BEGIN Recorded information

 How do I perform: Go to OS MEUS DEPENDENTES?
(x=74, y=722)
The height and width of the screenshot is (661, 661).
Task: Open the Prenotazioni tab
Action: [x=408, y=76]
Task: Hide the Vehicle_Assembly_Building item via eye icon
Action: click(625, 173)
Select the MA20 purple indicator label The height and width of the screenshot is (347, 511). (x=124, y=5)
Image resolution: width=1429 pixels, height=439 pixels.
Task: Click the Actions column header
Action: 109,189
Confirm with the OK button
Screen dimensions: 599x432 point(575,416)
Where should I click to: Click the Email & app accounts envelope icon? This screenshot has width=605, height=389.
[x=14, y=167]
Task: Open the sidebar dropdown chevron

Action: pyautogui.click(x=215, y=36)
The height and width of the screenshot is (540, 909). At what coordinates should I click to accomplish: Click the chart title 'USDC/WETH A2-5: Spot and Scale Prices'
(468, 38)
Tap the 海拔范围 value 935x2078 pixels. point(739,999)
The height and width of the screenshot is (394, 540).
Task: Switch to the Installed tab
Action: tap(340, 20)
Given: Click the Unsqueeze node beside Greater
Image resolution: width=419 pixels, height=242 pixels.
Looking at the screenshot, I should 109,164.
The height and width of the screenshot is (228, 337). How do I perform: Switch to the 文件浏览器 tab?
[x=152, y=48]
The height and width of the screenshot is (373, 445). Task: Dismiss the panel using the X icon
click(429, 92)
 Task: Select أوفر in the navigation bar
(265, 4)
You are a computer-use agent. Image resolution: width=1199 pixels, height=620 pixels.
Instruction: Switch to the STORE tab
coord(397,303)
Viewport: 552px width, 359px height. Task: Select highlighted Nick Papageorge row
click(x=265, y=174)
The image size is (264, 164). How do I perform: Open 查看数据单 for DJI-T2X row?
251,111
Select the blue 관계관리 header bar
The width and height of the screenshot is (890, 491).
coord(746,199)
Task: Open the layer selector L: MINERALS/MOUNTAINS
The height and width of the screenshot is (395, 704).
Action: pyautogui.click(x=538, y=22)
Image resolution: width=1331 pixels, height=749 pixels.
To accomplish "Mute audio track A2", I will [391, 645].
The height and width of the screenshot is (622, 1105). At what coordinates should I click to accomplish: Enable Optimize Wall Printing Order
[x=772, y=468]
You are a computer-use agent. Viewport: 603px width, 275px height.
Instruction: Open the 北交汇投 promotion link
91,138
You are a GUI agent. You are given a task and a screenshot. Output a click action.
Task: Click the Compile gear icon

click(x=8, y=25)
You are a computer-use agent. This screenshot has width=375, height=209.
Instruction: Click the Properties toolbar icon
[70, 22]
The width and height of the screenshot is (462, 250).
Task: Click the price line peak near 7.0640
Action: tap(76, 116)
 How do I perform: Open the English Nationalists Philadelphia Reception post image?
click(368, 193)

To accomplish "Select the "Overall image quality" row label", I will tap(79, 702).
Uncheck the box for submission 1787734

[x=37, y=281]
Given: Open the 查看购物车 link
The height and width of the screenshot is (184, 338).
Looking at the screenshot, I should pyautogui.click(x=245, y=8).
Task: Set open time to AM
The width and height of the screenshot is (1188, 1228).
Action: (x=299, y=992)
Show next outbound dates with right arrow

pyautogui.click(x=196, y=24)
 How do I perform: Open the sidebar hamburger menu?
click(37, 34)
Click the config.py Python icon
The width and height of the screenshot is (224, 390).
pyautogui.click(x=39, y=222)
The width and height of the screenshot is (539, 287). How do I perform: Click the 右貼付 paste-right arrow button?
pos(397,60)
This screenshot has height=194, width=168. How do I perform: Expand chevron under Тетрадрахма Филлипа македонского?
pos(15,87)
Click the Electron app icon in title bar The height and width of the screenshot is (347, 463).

END Recorded information

Exercise ->
Could you return all the items above, each line unchanged?

Answer to this problem ->
 How do I perform: Go to OS MEUS DEPENDENTES?
(x=74, y=722)
The height and width of the screenshot is (661, 661).
Task: Open the Prenotazioni tab
Action: [x=408, y=76]
Task: Hide the Vehicle_Assembly_Building item via eye icon
Action: click(625, 173)
Select the MA20 purple indicator label The height and width of the screenshot is (347, 511). (x=124, y=5)
Image resolution: width=1429 pixels, height=439 pixels.
Task: Click the Actions column header
Action: 109,189
Confirm with the OK button
Screen dimensions: 599x432 point(575,416)
Where should I click to: Click the Email & app accounts envelope icon? This screenshot has width=605, height=389.
[x=14, y=167]
Task: Open the sidebar dropdown chevron

Action: pyautogui.click(x=215, y=36)
The height and width of the screenshot is (540, 909). At what coordinates should I click to accomplish: Click the chart title 'USDC/WETH A2-5: Spot and Scale Prices'
(468, 38)
Tap the 海拔范围 value 935x2078 pixels. point(739,999)
The height and width of the screenshot is (394, 540).
Task: Switch to the Installed tab
Action: tap(340, 20)
Given: Click the Unsqueeze node beside Greater
Image resolution: width=419 pixels, height=242 pixels.
Looking at the screenshot, I should 109,164.
The height and width of the screenshot is (228, 337). How do I perform: Switch to the 文件浏览器 tab?
[x=152, y=48]
The height and width of the screenshot is (373, 445). Task: Dismiss the panel using the X icon
click(429, 92)
 Task: Select أوفر in the navigation bar
(265, 4)
You are a computer-use agent. Image resolution: width=1199 pixels, height=620 pixels.
Instruction: Switch to the STORE tab
coord(397,303)
Viewport: 552px width, 359px height. Task: Select highlighted Nick Papageorge row
click(x=265, y=174)
The image size is (264, 164). How do I perform: Open 查看数据单 for DJI-T2X row?
251,111
Select the blue 관계관리 header bar
The width and height of the screenshot is (890, 491).
coord(746,199)
Task: Open the layer selector L: MINERALS/MOUNTAINS
The height and width of the screenshot is (395, 704).
Action: pyautogui.click(x=538, y=22)
Image resolution: width=1331 pixels, height=749 pixels.
To accomplish "Mute audio track A2", I will [391, 645].
The height and width of the screenshot is (622, 1105). At what coordinates should I click to accomplish: Enable Optimize Wall Printing Order
[x=772, y=468]
You are a computer-use agent. Viewport: 603px width, 275px height.
Instruction: Open the 北交汇投 promotion link
91,138
You are a GUI agent. You are given a task and a screenshot. Output a click action.
Task: Click the Compile gear icon

click(x=8, y=25)
You are a computer-use agent. This screenshot has width=375, height=209.
Instruction: Click the Properties toolbar icon
[70, 22]
The width and height of the screenshot is (462, 250).
Task: Click the price line peak near 7.0640
Action: tap(76, 116)
 How do I perform: Open the English Nationalists Philadelphia Reception post image?
click(368, 193)

To accomplish "Select the "Overall image quality" row label", I will tap(79, 702).
Uncheck the box for submission 1787734

[x=37, y=281]
Given: Open the 查看购物车 link
The height and width of the screenshot is (184, 338).
Looking at the screenshot, I should pyautogui.click(x=245, y=8).
Task: Set open time to AM
The width and height of the screenshot is (1188, 1228).
Action: (x=299, y=992)
Show next outbound dates with right arrow

pyautogui.click(x=196, y=24)
 How do I perform: Open the sidebar hamburger menu?
click(37, 34)
Click the config.py Python icon
The width and height of the screenshot is (224, 390).
pyautogui.click(x=39, y=222)
The width and height of the screenshot is (539, 287). How do I perform: Click the 右貼付 paste-right arrow button?
pos(397,60)
This screenshot has height=194, width=168. How do I perform: Expand chevron under Тетрадрахма Филлипа македонского?
pos(15,87)
Click the Electron app icon in title bar The height and width of the screenshot is (347, 463).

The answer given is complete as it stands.